確認問題:
(1) 下にあるジョーとセリグマンについての文章を読んで、次の問いに答えてください。
(a) ジョーがセリグマンを殺すのに使ったものは何ですか。
(b) ジョーがこれから一生抱えて生きることになるとされているものは何ですか。
(c) 本作が性の問題についてどんな問いになっていると書かれていますか。
(2) 下にあるジョーとセリグマンについての文章を、最後の文のあとから書き継いでください。

本文の抜粋:
►

ジョーの口から生々しく語られる実体験の言葉にセリグマンは打ちのめされたのではないでしょうか。
どれだけ頭でっかちの知識で装飾し解釈しても所詮机上の空論でしかなく、ジョーに太刀打ち出来る強さはありません。
実際に彼が口にする綺麗事や知識はジョーの前に悉く打ち破られていきました。
セリグマンは自分の理性が崩れていくのを感じ取り、それまで必死に抑圧された性欲が解放されたのでしょう。
拳銃=男性器の象徴
突然性欲を解放してきたセリグマンに対し、今度こそジョーは拳銃の引き金を引いて殺してしまいます。
性の話と絡めるならいうまでもなく拳銃は男性器の象徴であり、それを敢えてジョーに使わせているのです。
つまりジョーはもうセクシャリティを排除したことで拳銃=男性器を武器として使える領域に到達しました。
どこかで「女性」であることから逃げられなかったかつてのジョーとの完全な訣別を意味するのです。
永遠の孤独の始まり
セリグマンを拳銃で殺したことは人としての一線を超え、これから始まる永遠の孤独を意味します。
確かに彼女は女性というセクシャリティを排除したことで性に依存はしなくなったことでしょう。
しかしそれは殺人という犯罪という重い代償と引き換えの決して喜ばしくはないものです。
ここにトリアー監督の厳しさが垣間見え、自由とは同時に社会からのはみ出し者であるという皮肉が込められています。
ジョーはこれから一生続くことになる永遠の孤独と犯罪者というレッテルを抱えて生きることになるのです。
性の問題は「愛」で解決出来るか?
性欲をどこまでも現実として淡々と描いた本作は性の問題を「愛」で解決出来るか?という問いにもなっています。
こうした男女の性が絡む問題はとかく医学の知識や男女の恋愛などに落とし込んで解決したがるものです。

◄

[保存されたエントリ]

►

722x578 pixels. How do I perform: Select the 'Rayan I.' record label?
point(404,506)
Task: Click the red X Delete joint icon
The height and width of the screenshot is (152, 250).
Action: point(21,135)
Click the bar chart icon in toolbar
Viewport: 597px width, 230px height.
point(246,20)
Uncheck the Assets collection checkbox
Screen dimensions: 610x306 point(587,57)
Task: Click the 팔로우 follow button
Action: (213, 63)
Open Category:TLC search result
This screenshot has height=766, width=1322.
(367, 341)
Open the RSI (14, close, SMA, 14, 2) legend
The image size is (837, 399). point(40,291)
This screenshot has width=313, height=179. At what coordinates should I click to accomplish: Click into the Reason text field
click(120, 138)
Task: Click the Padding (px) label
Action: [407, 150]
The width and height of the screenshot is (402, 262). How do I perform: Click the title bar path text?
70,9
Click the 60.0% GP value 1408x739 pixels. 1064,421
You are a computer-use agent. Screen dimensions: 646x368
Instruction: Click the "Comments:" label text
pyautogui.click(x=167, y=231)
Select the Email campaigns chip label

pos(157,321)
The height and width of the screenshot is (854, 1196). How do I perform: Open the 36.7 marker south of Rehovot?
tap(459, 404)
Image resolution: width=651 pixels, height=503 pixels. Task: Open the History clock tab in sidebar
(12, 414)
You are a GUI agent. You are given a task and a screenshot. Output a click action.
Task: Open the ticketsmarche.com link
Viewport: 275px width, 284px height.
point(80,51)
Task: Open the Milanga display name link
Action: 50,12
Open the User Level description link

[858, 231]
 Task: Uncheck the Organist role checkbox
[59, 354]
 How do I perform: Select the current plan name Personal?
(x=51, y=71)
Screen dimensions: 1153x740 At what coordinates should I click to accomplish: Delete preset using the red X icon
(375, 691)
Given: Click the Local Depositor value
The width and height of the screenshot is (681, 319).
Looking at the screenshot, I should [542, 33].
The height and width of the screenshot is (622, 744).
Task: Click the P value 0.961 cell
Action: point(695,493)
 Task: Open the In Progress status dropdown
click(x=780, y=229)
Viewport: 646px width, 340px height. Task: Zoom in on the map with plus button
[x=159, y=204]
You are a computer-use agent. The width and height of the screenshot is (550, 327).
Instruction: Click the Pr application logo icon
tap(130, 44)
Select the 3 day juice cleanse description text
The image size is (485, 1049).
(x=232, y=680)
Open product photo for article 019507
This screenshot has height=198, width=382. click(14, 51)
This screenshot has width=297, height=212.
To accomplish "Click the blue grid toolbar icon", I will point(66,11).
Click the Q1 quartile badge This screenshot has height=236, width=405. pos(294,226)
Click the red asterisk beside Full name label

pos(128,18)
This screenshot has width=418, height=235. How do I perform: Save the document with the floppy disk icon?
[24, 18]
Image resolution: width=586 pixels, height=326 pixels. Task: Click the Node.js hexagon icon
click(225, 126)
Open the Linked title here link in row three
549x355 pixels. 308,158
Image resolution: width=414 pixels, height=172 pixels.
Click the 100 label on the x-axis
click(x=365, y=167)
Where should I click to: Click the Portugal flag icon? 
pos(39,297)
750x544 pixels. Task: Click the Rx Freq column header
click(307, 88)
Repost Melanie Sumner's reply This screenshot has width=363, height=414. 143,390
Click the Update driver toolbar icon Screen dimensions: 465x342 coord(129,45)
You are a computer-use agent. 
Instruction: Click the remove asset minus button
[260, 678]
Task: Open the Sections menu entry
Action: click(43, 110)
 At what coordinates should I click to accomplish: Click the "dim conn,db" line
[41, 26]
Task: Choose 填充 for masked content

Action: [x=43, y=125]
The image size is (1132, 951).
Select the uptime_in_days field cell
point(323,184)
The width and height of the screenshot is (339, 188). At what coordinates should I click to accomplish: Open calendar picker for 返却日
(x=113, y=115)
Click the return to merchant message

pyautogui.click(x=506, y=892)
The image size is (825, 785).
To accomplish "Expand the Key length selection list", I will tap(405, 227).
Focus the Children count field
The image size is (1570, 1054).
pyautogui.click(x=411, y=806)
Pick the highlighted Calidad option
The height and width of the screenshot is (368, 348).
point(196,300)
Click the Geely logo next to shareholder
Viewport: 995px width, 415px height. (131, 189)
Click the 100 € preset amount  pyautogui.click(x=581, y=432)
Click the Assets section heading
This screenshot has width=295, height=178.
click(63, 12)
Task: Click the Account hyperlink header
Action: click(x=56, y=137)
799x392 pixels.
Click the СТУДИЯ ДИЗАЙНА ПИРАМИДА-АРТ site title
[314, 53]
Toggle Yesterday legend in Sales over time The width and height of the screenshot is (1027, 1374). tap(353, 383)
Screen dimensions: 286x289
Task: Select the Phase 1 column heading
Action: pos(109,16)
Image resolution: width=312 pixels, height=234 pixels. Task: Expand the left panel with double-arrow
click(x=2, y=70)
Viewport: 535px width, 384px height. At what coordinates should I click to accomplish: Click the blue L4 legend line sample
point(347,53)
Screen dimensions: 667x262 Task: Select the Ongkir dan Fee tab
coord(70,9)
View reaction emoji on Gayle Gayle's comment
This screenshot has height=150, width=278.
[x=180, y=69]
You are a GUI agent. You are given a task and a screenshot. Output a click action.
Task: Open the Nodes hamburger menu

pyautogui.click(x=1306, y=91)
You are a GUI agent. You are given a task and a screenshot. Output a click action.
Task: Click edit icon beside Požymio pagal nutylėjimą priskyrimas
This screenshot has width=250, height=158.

◄

設問ごとの解答:
(1)
(a) 拳銃
(b) 永遠の孤独と犯罪者というレッテル
(c) 性の問題を「愛」で解決出来るか、という問い

(2)
しかし、ジョーのように欲望に忠実に生きている場合医学の知識や社会が作り上げる恋愛では解決出来ません。
セックスとはあくまでも恋愛においてはお互いの愛を伝える手段の一つなのであって絶対ではないのです。
その差を分からず上辺だけの浅い知識や解釈で解決しようとしても結果はセリグマンのようになります。
ジョーはその鋳型にハマることを良くも悪くも最後まで避けた稀有な主人公像なのです。
常識を疑え
いかがでしたでしょうか?
本作は余りにも扱っている話題が話題だけに確実に見る人を選ぶ映画であり、万人受けはしません。
しかし、奥底に描かれていたのは結局恋愛や性に関する“常識”を疑えという強いメッセージではないでしょうか。
社会の中で作り上げられる男女の恋愛という価値観、そして社会の中で何故だか悪しきこととして描かれる性欲。
しかし、そのような性や愛に関する問題こそ常識という名の綺麗事では解決出来ないケースは沢山あります。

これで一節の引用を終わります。